A few weeks ago, readers of the New York Times may have noticed a rather moving article about the opening of a new National Memorial for Peace and Justice in Birmingham, Alabama. The museum is dedicated to the victims of white supremacy in the United States, and its centerpiece is:
a grim cloister, a walkway with 800 weathered steel columns, all hanging from a roof. Etched on each column is the name of an American county and the people who were lynched there, most listed by name, many simply as “unknown.” The columns meet you first at eye level, like the headstones that lynching victims were rarely given. But as you walk, the floor steadily descends; by the end, the columns are all dangling above, leaving you in the position of the callous spectators in old photographs of public lynchings.
We've been talking recently in the Racial Reconciliation Reading Group about the spiritual benefits of going on pilgrimage to sites where significant events have taken place. Often a visit to such a place can increase our sense of ownership and engagement with the very real people who were involved in such events. In some cases, our response is inspiration; in others, repentance.

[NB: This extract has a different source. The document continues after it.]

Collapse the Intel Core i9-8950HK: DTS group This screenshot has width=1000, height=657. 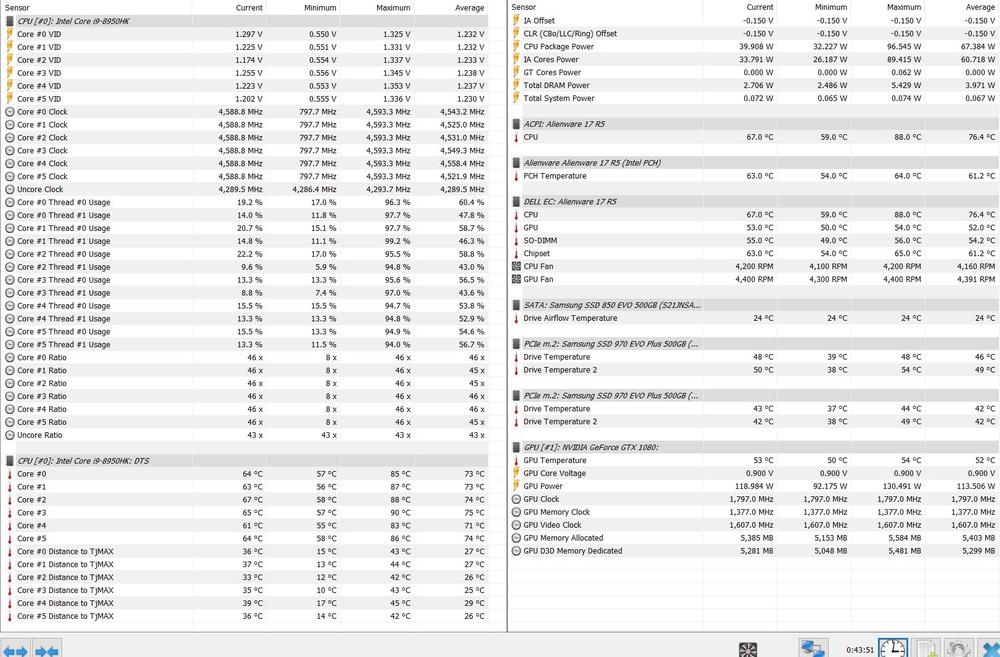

If, like me, you wondered whether this new museum might be an appropriate pilgrimage site, you may have wondered whether it focused on the South alone or also took into consideration more than a dozen lynchings that took place here in Indiana. Would a visit to the Birmingham museum call us to repentance or simply reinforce the illusion that racial violence is just a Southern problem? The beginnings of answers to such questions may be found in another article that appeared in the Indianapolis Star and for which our own Bill Munn (Gethsemane, Marion) was interviewed. That article also mentions the Black Halocaust Museum in Milwaukee, which closed its physical doors in 2008 but continues its life as a virtual museum online.